Have no idea how old (or is that young) I was when I first read "1984" by George Orwell. I have a very vague recollection of rereading it as an adult. Today, I am struggling through it. It does not help that the pages of the hardcover book are yellowed at the edges like an old paperback. What that has to do with words where the black ink seems to have disappeared. A word like "Minipax" will look like "Minipa..." with only a part of the last letter, X, readable.

If someone had asked me to tell them the tale of 1984 I would have been at a loss to say anything about it, beyond: Big Brother is Watching You; an oppressive government that allowed no freedom for citizens. I did not remember that the story took place in a then future London. Yet as I read much of the story is familiar. I recall reading sentences. I remember worrying as 1984 approached, relieved our freedom was still intact. Early on in our current administration I said: "1984" arrived; Orwell was just a bit off on the date.

"1984" was copyrighted in 1949. Orwell died a year later. Did I know that when it was assigned reading in the mid 1960s? There is a big blank in my mind about school days. We most likely discussed the story in class as we went along. Or did we write book reports? Were we tested on the books? Were we given a list and told to choose which we wanted to read? I can say with certainty that if there were class discussions I did not contribute to them. I daydreamed during much of my class time. Even if I was paying attention, I was one of those students who half raised my hand, hoping the teacher would not call upon me to answer a question. Teachers liked to call on kids who did not raise their hands. Have no idea how I learned to timidly raise mine to give the appearance of being eager to answer a question that I had no idea what the answer should be.

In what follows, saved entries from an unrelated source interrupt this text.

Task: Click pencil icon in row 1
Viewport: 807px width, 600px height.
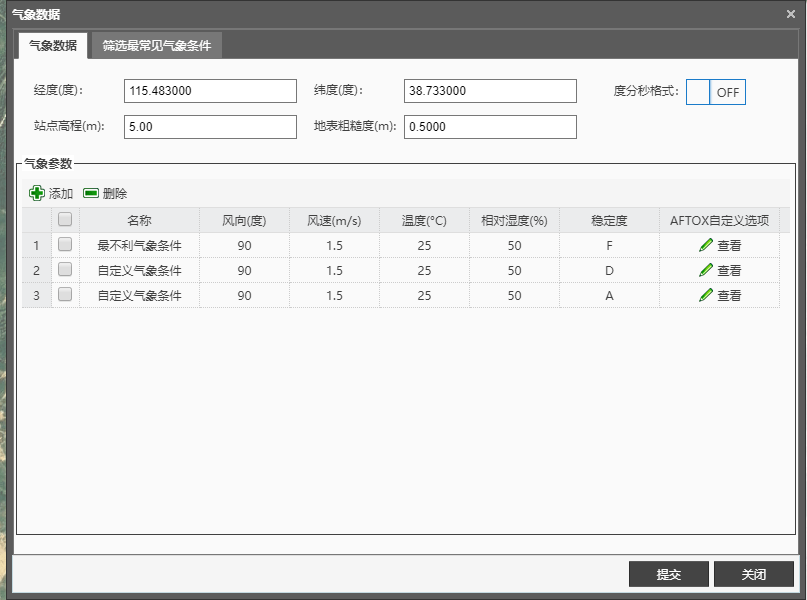Action: (706, 245)
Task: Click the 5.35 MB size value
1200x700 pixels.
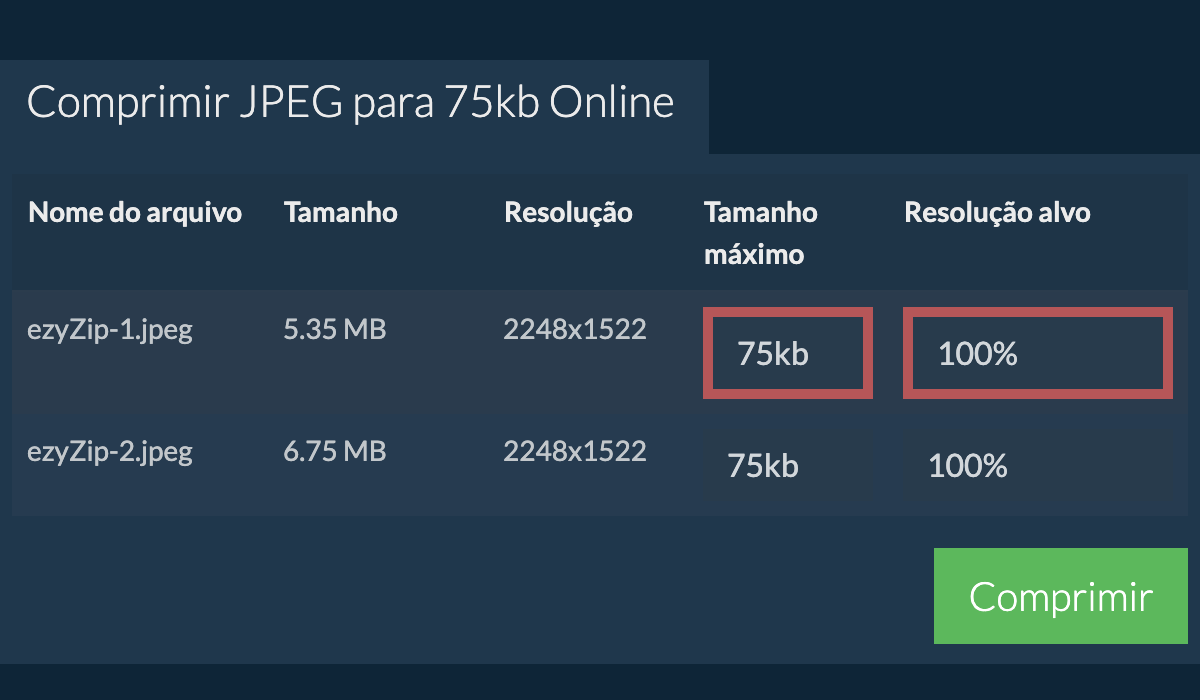Action: [x=334, y=330]
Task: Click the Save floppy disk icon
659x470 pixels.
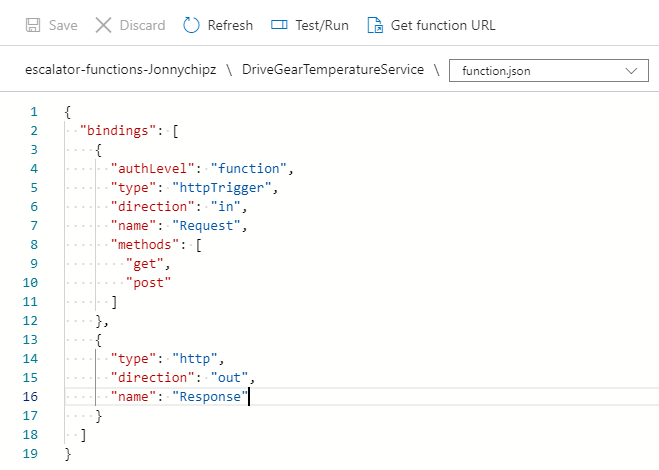Action: click(x=33, y=25)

I often say "I was a backwards child", meaning I was slow. I did not learn to ride a two-wheeler until I was in 5th or 6th grade. Stuff like that. Normal things that all children mastered easily, like tying their shoes escaped me. As a teen approaching adulthood I knew next to nothing about sex. Wonder about that young self of mine reading about prostitution or a passage where he wanted to tie her up, "ravish" her and "at the moment of climax, slit her throat." Could I have envisioned such a scene and label it: rape? Doubtful to this old self.

Can not say that I will finish the novel. My mind seems to wander or lose interest in a lot of the books I check out of the library. Thought I would enjoy "1984". What interests me is imagining a man imagining a "telescreen" before even television became a household item.